Recharacterization Of a Direct Roth Conversion

I’m back again. Lets say a client directly converts his 401(k) to a Roth in 2010, deferring taxes to 2011 & 2012. If Nancy and the pips raise taxes to 50% in 2011, can the Roth be recharacterized to a TIRA by 10/15/2011, even though it was never in a TIRA? Or should he roll the QRP to a TIRA first, then convert to a Roth, to be on the safe side?



Hi, Al.

You are correct. The recharacterization will have to go to a TIRA as it cannot go back to a QRP. Recharacterization and conversion activity is not allowed within a QRP either because Congress did not want to require it or plan administrators did not want any part of it. There is also none of this activity between a Roth 401k and pre tax 401k accounts, ie no conversions or retroactive recharacterization of regular contributions.

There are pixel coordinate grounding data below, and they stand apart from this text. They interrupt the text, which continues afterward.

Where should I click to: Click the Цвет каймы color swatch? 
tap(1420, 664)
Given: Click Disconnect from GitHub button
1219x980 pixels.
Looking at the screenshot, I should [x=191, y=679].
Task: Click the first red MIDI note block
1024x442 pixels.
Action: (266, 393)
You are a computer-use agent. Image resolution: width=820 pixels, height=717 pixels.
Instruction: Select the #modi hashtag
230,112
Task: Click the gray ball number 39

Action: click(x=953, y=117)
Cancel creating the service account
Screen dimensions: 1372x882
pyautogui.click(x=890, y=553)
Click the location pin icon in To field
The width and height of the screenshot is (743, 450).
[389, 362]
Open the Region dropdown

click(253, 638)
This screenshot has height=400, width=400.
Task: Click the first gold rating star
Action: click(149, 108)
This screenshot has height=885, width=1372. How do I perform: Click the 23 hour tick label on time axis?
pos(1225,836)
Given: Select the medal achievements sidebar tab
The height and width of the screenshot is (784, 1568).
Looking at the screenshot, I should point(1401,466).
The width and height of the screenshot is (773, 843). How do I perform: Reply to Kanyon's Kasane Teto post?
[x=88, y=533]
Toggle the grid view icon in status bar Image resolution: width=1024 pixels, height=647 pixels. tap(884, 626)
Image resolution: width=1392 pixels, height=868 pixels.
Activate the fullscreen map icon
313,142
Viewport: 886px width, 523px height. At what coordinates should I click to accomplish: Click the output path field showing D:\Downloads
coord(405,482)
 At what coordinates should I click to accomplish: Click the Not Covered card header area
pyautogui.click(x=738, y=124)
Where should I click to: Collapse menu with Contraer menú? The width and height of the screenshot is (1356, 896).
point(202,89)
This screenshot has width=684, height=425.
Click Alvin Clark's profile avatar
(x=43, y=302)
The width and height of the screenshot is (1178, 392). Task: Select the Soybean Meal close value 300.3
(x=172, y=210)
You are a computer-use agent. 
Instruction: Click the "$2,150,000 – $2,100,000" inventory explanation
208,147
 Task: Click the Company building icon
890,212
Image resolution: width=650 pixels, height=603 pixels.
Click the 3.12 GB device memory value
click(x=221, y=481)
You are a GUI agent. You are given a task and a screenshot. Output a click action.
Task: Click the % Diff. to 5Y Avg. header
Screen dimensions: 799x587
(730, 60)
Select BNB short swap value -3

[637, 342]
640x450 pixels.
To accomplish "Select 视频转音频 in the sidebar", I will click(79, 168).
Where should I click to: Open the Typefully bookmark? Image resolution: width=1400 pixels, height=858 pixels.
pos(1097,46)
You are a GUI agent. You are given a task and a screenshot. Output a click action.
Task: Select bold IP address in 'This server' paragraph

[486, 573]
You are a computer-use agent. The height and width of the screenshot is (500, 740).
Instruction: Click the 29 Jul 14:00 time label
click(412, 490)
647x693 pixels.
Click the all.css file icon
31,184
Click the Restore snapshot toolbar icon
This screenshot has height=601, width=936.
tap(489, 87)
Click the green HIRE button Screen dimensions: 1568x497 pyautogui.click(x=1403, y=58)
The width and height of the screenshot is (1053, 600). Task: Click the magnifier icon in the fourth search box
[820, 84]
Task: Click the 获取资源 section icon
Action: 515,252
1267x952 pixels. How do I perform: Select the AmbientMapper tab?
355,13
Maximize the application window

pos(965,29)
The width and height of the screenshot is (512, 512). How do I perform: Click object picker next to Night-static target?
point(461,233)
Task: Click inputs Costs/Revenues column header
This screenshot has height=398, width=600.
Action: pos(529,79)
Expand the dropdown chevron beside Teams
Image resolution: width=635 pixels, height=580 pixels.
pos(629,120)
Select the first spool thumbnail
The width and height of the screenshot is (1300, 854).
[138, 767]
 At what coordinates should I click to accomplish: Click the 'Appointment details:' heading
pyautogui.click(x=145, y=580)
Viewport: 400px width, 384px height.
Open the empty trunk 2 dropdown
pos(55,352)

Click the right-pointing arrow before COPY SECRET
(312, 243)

There is no reason to avoid direct conversions because of this, since the requirement to set up a TIRA to receive recharacterized funds already exists within the IRA environment due to IRA to IRA conversion recharacterization requirements of the recent past. The Roth custodian would be the most likely one to set up the TIRA account to accept the recharacterization.

It would be preferable to convert to a Roth IRA from the account which has the highest portion of basis in it, either a TIRA per Form 8606 or a QRP that holds after tax funds. This gets more dollars to the Roth IRA faster for the same tax bill or the same amount of dollars for a lower tax bill. But a frustrating area of confusion now is the lack of an IRA ruling regarding the ability to select after tax QRP assets for the Roth while sending all the pre tax amounts to a TIRA. I suspect that the pro rate rules apply to these direct conversions, effectively requiring the pro rate rules for direct conversions in the same fashion that the 8606 directs TIRA conversion by calculating the taxable amounts. The IRS needs to understand that the entire QRP is not required to go a TIRA OR a Roth, but there is a real demand to roll pre tax amounts only to a TIRA and basis only to a Roth IRA, that is a bifurcated distribution.



Fortunately (or unfortionately, as the case may be), I find very few QRPs with after-tax money in them, except for the PS-58 costs, when life insurance was involved. I guess the people I worked with never had enough money to exceed the deductible ammounts.